## start Record excerpts

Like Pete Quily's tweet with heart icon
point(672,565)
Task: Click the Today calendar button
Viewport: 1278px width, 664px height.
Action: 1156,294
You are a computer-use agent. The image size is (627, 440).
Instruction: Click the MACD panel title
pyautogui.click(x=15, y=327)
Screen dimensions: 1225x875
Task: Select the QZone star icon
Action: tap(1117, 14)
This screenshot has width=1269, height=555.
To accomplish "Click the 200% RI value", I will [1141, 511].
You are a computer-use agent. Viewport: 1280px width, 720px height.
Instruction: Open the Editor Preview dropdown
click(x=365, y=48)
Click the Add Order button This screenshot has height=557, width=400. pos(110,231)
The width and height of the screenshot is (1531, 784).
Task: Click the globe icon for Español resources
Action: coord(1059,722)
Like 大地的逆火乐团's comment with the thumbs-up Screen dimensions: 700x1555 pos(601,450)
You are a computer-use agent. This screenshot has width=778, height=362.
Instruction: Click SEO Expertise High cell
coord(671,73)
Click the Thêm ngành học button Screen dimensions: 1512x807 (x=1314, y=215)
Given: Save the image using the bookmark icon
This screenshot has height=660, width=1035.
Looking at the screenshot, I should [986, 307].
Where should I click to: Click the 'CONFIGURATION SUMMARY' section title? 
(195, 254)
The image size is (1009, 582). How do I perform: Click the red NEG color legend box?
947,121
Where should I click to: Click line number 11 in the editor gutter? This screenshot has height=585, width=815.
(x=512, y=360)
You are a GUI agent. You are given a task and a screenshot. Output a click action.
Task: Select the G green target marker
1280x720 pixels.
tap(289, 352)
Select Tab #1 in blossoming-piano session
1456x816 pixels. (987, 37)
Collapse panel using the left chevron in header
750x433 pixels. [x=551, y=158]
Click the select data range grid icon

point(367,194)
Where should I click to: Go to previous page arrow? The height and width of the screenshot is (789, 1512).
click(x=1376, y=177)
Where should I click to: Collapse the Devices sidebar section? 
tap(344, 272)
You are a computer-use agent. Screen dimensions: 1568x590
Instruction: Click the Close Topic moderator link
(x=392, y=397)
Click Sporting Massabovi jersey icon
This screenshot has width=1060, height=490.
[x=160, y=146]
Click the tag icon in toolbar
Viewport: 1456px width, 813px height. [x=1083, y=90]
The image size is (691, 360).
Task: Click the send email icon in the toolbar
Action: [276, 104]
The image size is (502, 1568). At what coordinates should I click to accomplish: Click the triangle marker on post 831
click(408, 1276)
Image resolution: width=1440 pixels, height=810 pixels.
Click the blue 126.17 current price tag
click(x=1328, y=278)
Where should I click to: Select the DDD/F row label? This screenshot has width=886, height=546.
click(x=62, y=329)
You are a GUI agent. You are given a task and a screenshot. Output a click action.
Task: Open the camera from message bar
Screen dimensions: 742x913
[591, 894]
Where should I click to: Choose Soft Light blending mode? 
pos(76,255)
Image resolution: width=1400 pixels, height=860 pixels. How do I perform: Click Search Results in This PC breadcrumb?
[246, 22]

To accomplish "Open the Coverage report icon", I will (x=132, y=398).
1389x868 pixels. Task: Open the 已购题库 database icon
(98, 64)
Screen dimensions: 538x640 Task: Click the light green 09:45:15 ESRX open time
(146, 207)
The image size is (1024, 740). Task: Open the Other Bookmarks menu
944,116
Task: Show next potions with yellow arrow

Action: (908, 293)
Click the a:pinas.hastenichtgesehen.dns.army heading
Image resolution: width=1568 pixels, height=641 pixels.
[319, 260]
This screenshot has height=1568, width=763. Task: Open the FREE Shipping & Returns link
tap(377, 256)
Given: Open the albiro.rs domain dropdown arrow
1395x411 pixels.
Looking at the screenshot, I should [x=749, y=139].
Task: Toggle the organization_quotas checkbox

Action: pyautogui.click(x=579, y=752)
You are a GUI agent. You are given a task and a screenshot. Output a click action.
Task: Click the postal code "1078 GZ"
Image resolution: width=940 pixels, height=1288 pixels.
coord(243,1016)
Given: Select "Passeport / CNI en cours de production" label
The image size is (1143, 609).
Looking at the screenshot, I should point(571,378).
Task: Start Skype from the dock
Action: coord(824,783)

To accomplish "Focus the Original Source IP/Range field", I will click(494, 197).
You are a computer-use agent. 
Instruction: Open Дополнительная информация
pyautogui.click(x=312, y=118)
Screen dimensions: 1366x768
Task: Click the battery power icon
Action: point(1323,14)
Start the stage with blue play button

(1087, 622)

## end Record excerpts

Exercise instructions: Return every line of the material above verbatim, from the first line to the last.

Correct output:
Like Pete Quily's tweet with heart icon
point(672,565)
Task: Click the Today calendar button
Viewport: 1278px width, 664px height.
Action: 1156,294
You are a computer-use agent. The image size is (627, 440).
Instruction: Click the MACD panel title
pyautogui.click(x=15, y=327)
Screen dimensions: 1225x875
Task: Select the QZone star icon
Action: tap(1117, 14)
This screenshot has width=1269, height=555.
To accomplish "Click the 200% RI value", I will [1141, 511].
You are a computer-use agent. Viewport: 1280px width, 720px height.
Instruction: Open the Editor Preview dropdown
click(x=365, y=48)
Click the Add Order button This screenshot has height=557, width=400. pos(110,231)
The width and height of the screenshot is (1531, 784).
Task: Click the globe icon for Español resources
Action: coord(1059,722)
Like 大地的逆火乐团's comment with the thumbs-up Screen dimensions: 700x1555 pos(601,450)
You are a computer-use agent. This screenshot has width=778, height=362.
Instruction: Click SEO Expertise High cell
coord(671,73)
Click the Thêm ngành học button Screen dimensions: 1512x807 (x=1314, y=215)
Given: Save the image using the bookmark icon
This screenshot has height=660, width=1035.
Looking at the screenshot, I should [986, 307].
Where should I click to: Click the 'CONFIGURATION SUMMARY' section title? 
(195, 254)
The image size is (1009, 582). How do I perform: Click the red NEG color legend box?
947,121
Where should I click to: Click line number 11 in the editor gutter? This screenshot has height=585, width=815.
(x=512, y=360)
You are a GUI agent. You are given a task and a screenshot. Output a click action.
Task: Select the G green target marker
1280x720 pixels.
tap(289, 352)
Select Tab #1 in blossoming-piano session
1456x816 pixels. (987, 37)
Collapse panel using the left chevron in header
750x433 pixels. [x=551, y=158]
Click the select data range grid icon

point(367,194)
Where should I click to: Go to previous page arrow? The height and width of the screenshot is (789, 1512).
click(x=1376, y=177)
Where should I click to: Collapse the Devices sidebar section? 
tap(344, 272)
You are a computer-use agent. Screen dimensions: 1568x590
Instruction: Click the Close Topic moderator link
(x=392, y=397)
Click Sporting Massabovi jersey icon
This screenshot has width=1060, height=490.
[x=160, y=146]
Click the tag icon in toolbar
Viewport: 1456px width, 813px height. [x=1083, y=90]
The image size is (691, 360).
Task: Click the send email icon in the toolbar
Action: [276, 104]
The image size is (502, 1568). At what coordinates should I click to accomplish: Click the triangle marker on post 831
click(408, 1276)
Image resolution: width=1440 pixels, height=810 pixels.
Click the blue 126.17 current price tag
click(x=1328, y=278)
Where should I click to: Select the DDD/F row label? This screenshot has width=886, height=546.
click(x=62, y=329)
You are a GUI agent. You are given a task and a screenshot. Output a click action.
Task: Open the camera from message bar
Screen dimensions: 742x913
[591, 894]
Where should I click to: Choose Soft Light blending mode? 
pos(76,255)
Image resolution: width=1400 pixels, height=860 pixels. How do I perform: Click Search Results in This PC breadcrumb?
[246, 22]

To accomplish "Open the Coverage report icon", I will (x=132, y=398).
1389x868 pixels. Task: Open the 已购题库 database icon
(98, 64)
Screen dimensions: 538x640 Task: Click the light green 09:45:15 ESRX open time
(146, 207)
The image size is (1024, 740). Task: Open the Other Bookmarks menu
944,116
Task: Show next potions with yellow arrow

Action: (908, 293)
Click the a:pinas.hastenichtgesehen.dns.army heading
Image resolution: width=1568 pixels, height=641 pixels.
[319, 260]
This screenshot has height=1568, width=763. Task: Open the FREE Shipping & Returns link
tap(377, 256)
Given: Open the albiro.rs domain dropdown arrow
1395x411 pixels.
Looking at the screenshot, I should [x=749, y=139].
Task: Toggle the organization_quotas checkbox

Action: pyautogui.click(x=579, y=752)
You are a GUI agent. You are given a task and a screenshot. Output a click action.
Task: Click the postal code "1078 GZ"
Image resolution: width=940 pixels, height=1288 pixels.
coord(243,1016)
Given: Select "Passeport / CNI en cours de production" label
The image size is (1143, 609).
Looking at the screenshot, I should point(571,378).
Task: Start Skype from the dock
Action: coord(824,783)

To accomplish "Focus the Original Source IP/Range field", I will click(494, 197).
You are a computer-use agent. 
Instruction: Open Дополнительная информация
pyautogui.click(x=312, y=118)
Screen dimensions: 1366x768
Task: Click the battery power icon
Action: point(1323,14)
Start the stage with blue play button

(1087, 622)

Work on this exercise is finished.